**Problem statement**
Among the entries below, tally each line in which the word "computer" is found, then state the tally alone.
=== Source data ===
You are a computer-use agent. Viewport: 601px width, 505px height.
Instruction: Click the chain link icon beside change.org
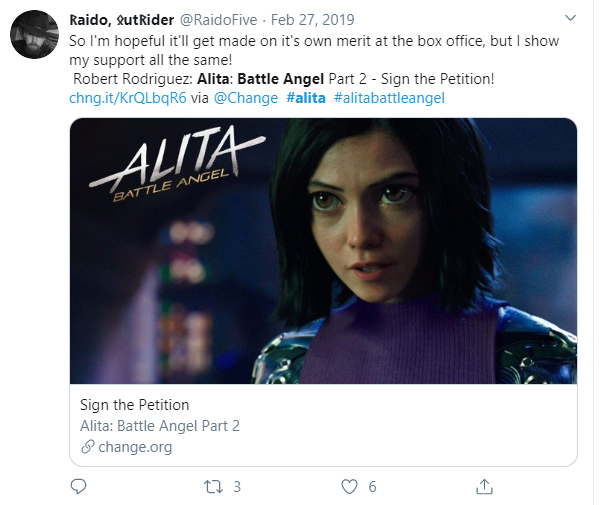click(87, 447)
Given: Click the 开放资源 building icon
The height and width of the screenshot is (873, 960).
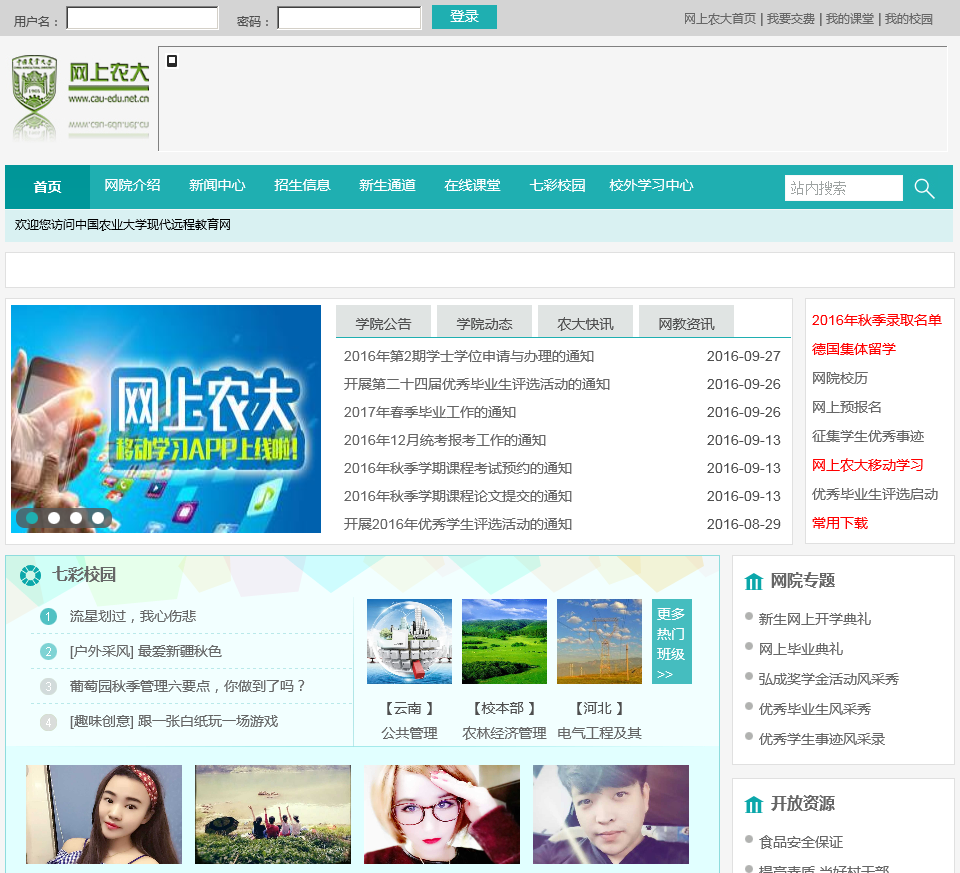Looking at the screenshot, I should point(754,804).
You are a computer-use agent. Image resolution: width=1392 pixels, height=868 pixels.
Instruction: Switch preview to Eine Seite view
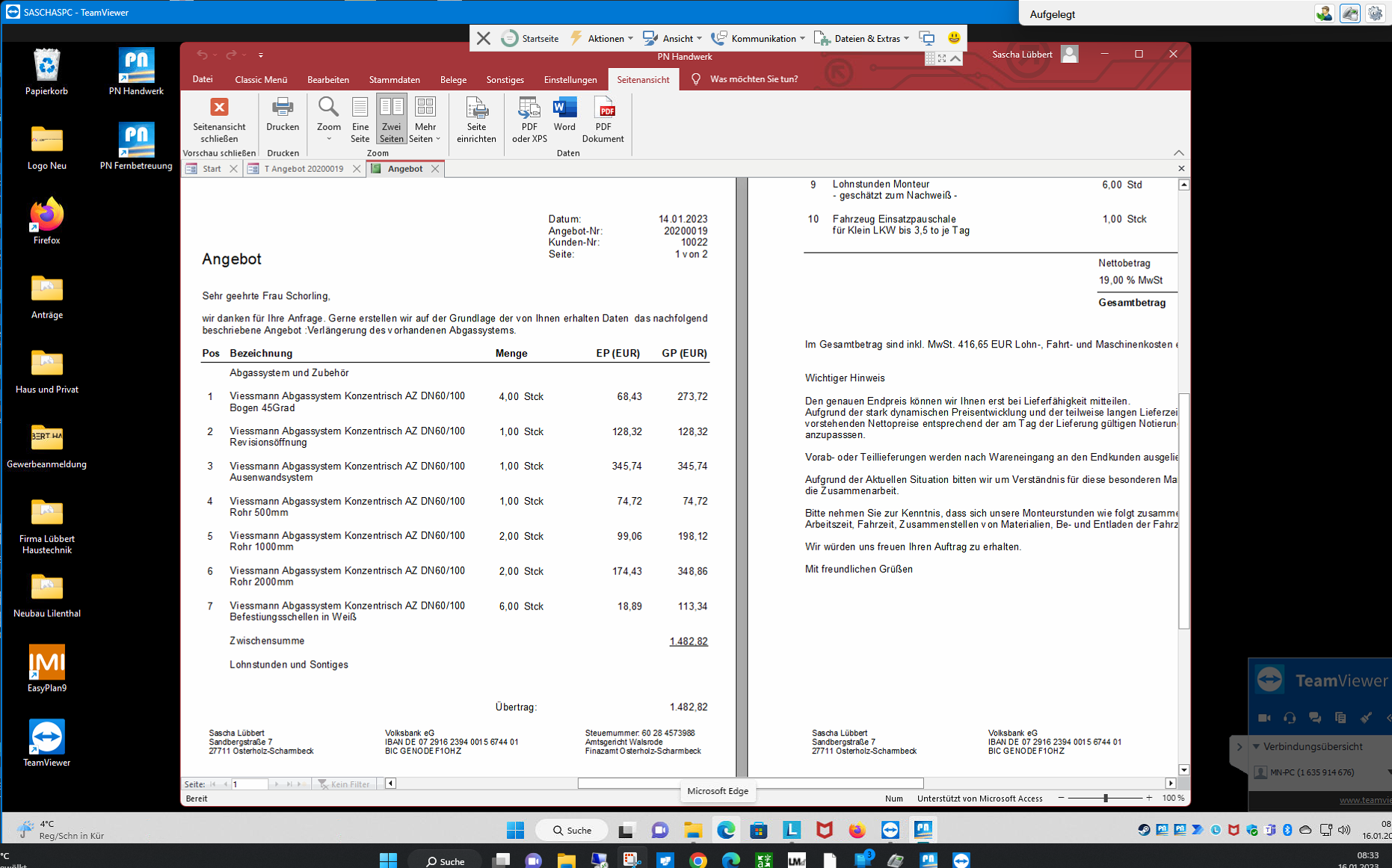360,119
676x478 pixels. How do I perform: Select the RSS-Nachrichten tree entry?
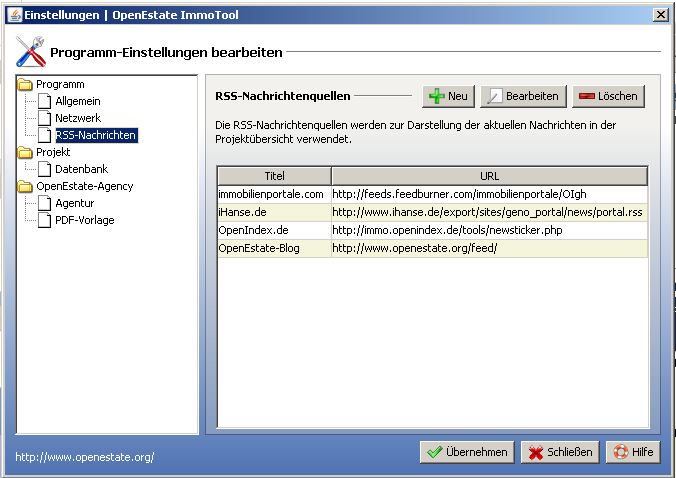(95, 135)
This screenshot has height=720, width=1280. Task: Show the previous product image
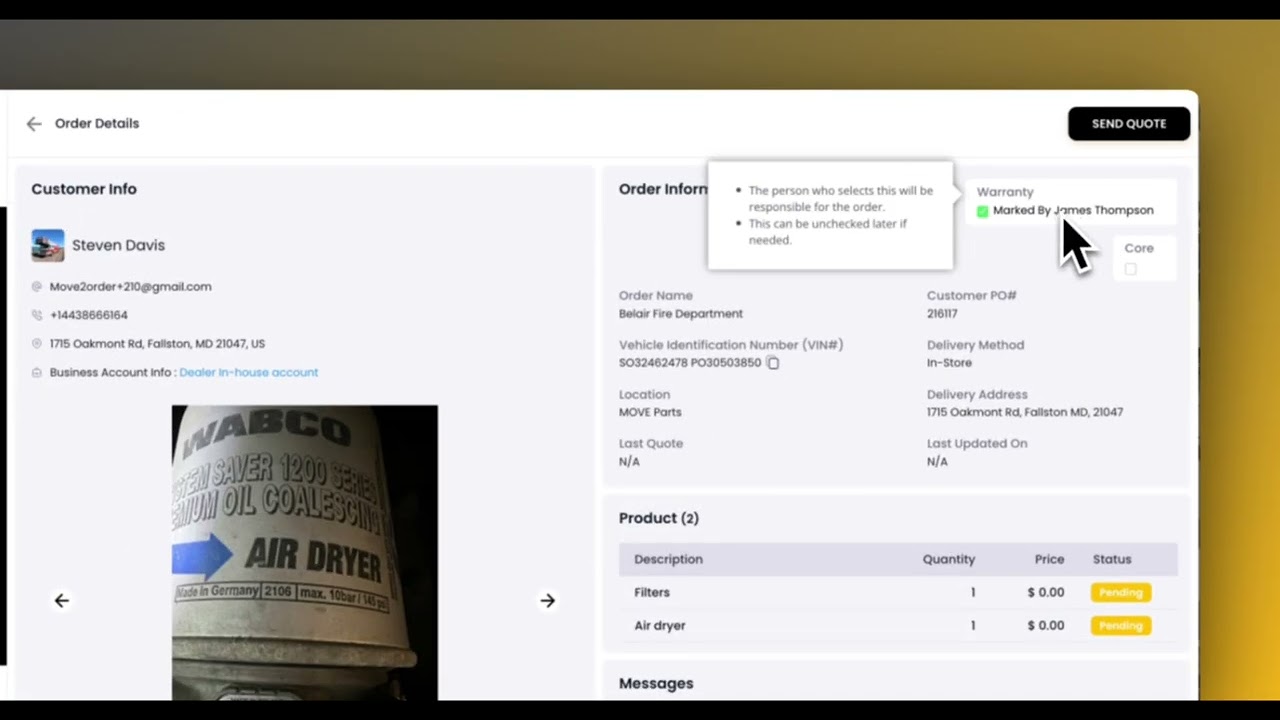(x=62, y=600)
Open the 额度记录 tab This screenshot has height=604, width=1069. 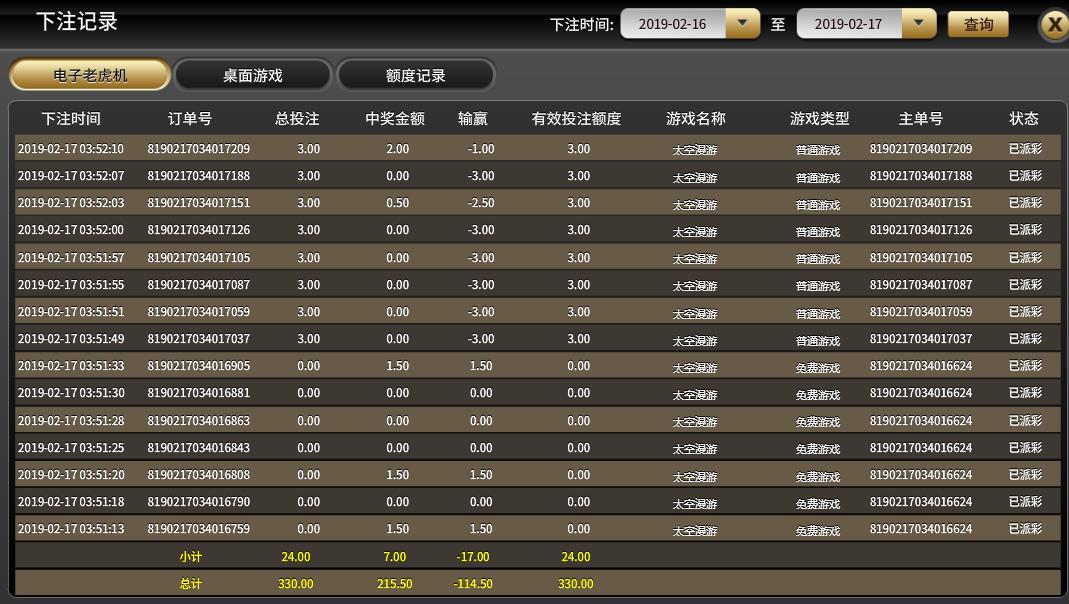coord(416,75)
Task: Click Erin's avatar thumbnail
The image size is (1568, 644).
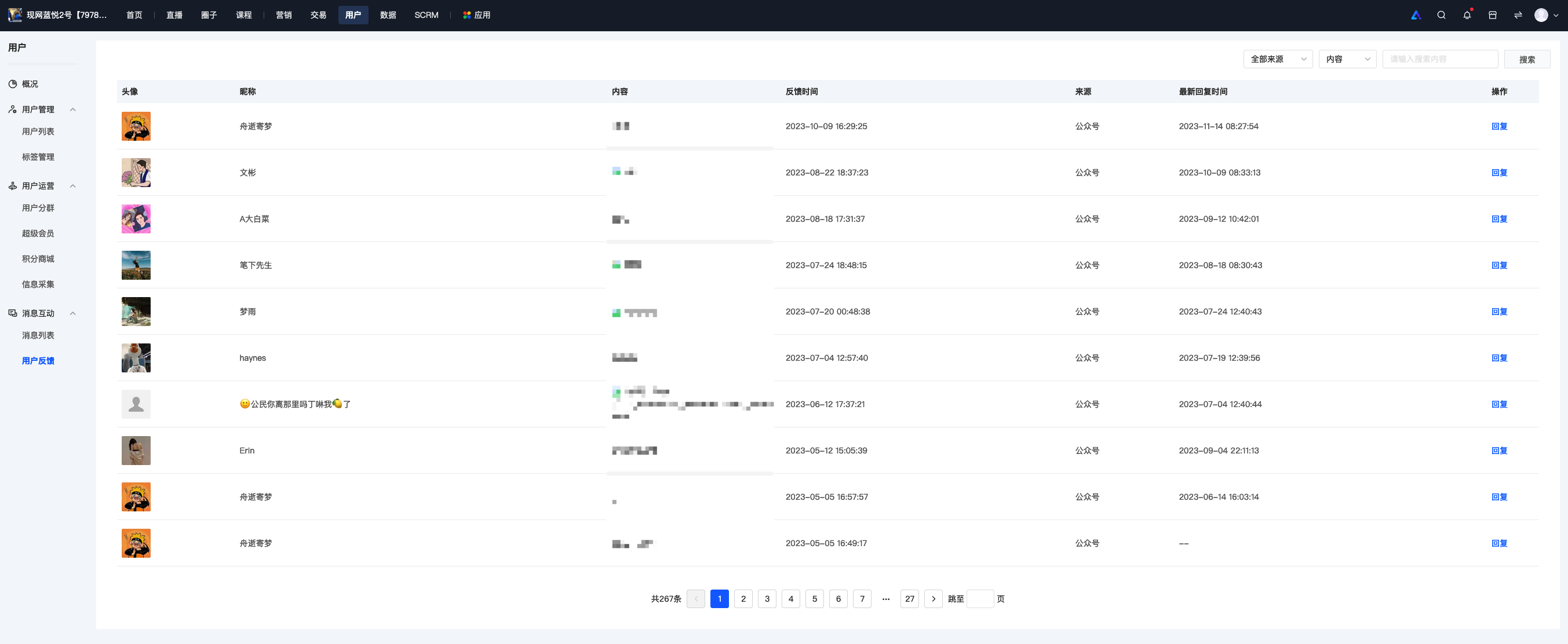Action: [x=136, y=451]
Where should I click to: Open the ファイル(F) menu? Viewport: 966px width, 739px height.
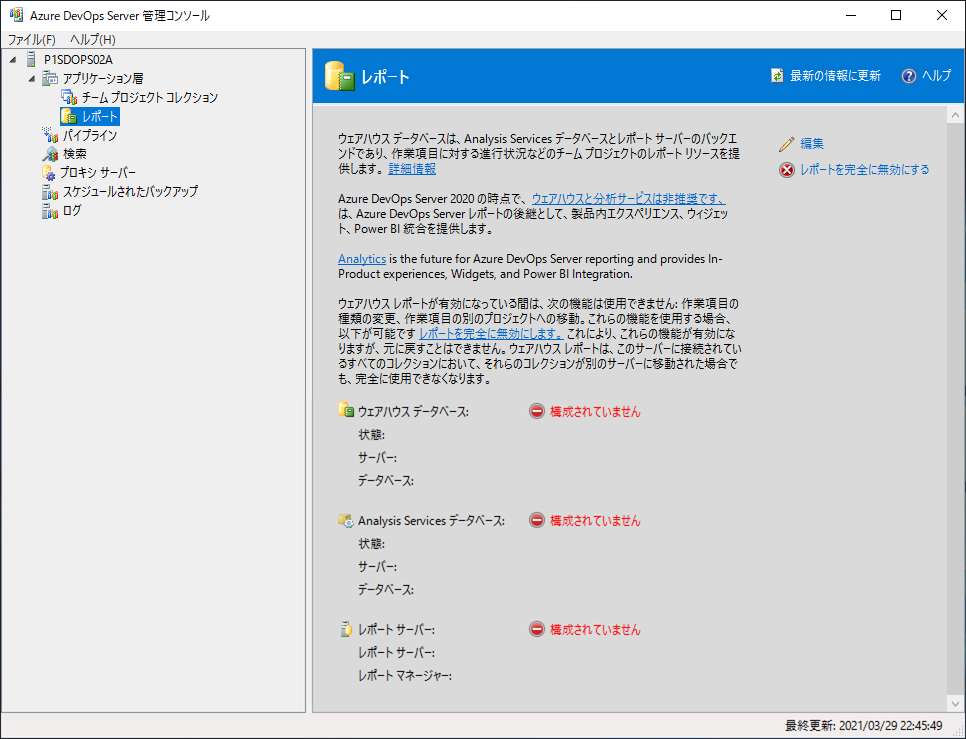tap(32, 40)
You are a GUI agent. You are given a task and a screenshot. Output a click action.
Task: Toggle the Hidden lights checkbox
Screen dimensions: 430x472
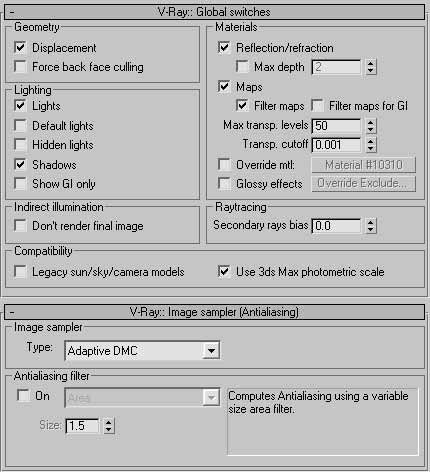click(x=20, y=145)
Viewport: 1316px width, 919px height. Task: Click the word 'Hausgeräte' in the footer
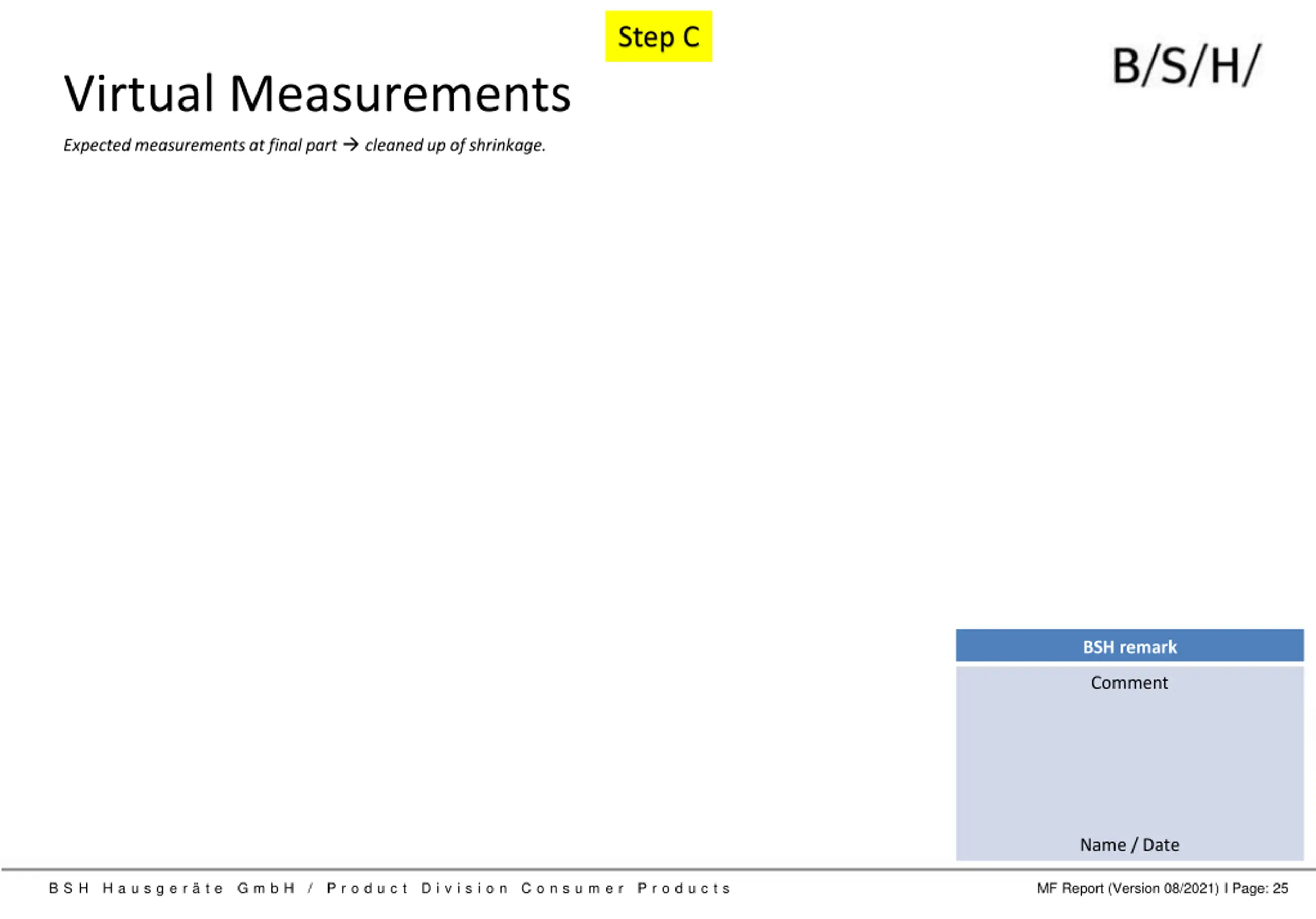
===
**Solution for this task**
2